Dynamic complexity calculator to balance agent workload
We reject the idea of a fixed ‘max slot’ number per agent. Instead, we’re building a more dynamic system that doesn’t treat all chats as equal occupancy. It constantly evaluates how much of an agent’s attention each chat requires, and dynamically adjusts concurrency level for that agent. That helps ensure that customers are well-attended while the agent is not overworked.

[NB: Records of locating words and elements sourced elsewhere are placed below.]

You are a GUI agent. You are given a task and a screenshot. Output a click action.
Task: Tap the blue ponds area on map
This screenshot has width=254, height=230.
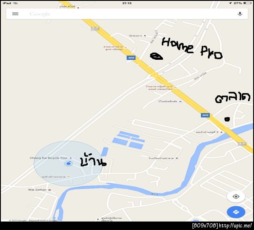click(128, 140)
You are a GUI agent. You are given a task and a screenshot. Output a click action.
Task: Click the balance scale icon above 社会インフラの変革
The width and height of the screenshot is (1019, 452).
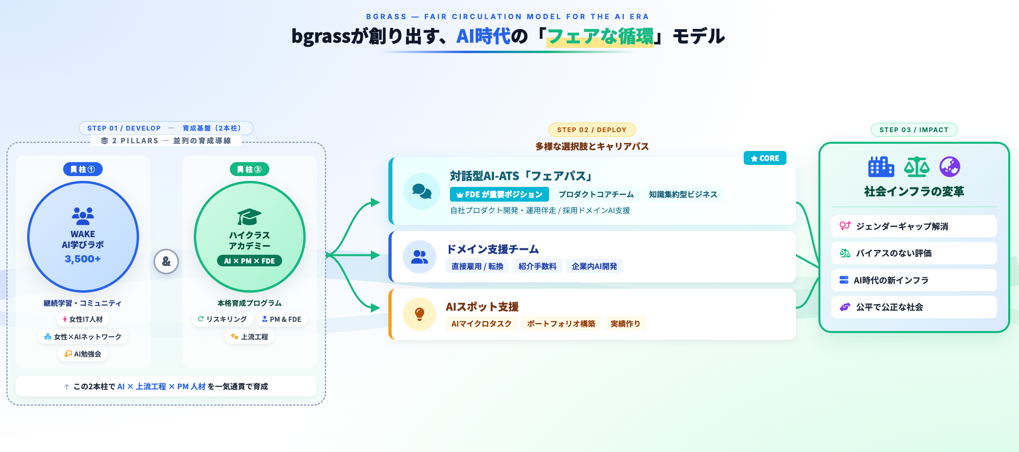click(x=916, y=167)
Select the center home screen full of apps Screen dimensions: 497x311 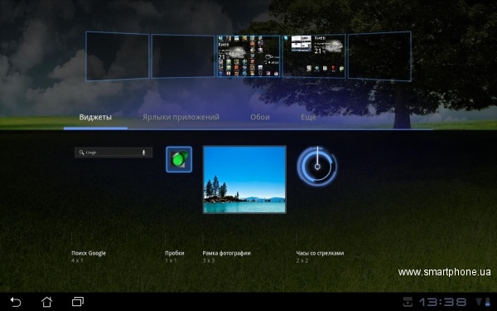pyautogui.click(x=249, y=56)
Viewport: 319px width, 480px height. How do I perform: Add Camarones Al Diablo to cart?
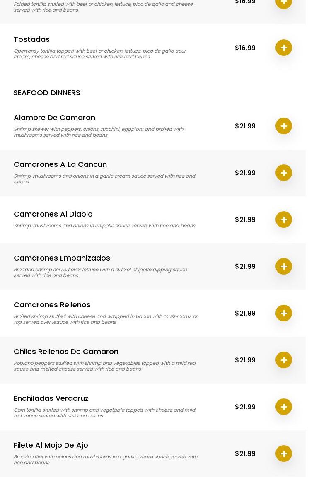[284, 219]
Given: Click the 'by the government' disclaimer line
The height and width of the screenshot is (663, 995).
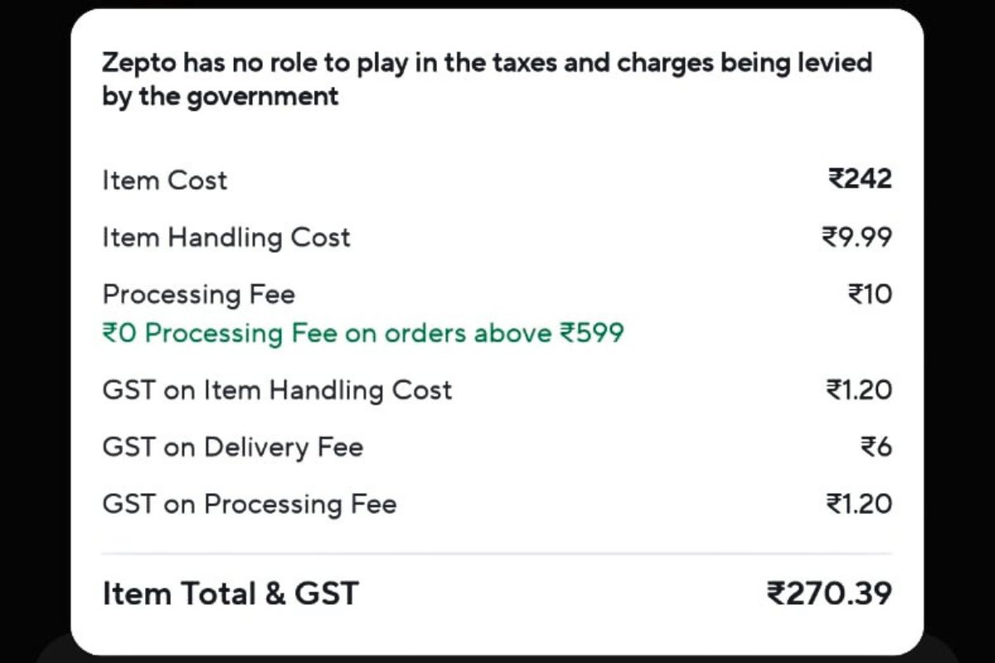Looking at the screenshot, I should pos(221,96).
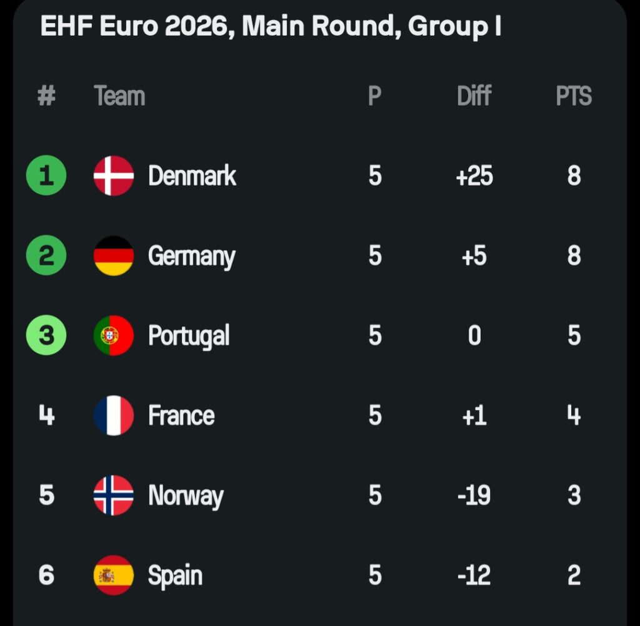Click the green rank 1 badge
This screenshot has width=640, height=626.
46,176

At certain points, five chats might feel overwhelming while at others, it can feel quite manageable. Many factors play a role, including the customer’s intent, the complexity of that intent, the agent’s experience, the customer’s sentiment, the types of tools required to resolve the issue, how close the issue is to resolution. These all get fed into a real-time occupancy model which dynamically manages the appropriate level of concurrency for each agent at any given time. This flexibility enables companies to drive efficiency in a way that keeps both customers and agents much happier.
While our team takes an experimental, research-driven approach by testing new features frequently, we are uncompromising in our effort to preserve the highest quality interaction for the customer and agent. In our experience, the only way to maintain this quality while increasing agent throughput is with the help of AI-driven automation and adaptive UX features.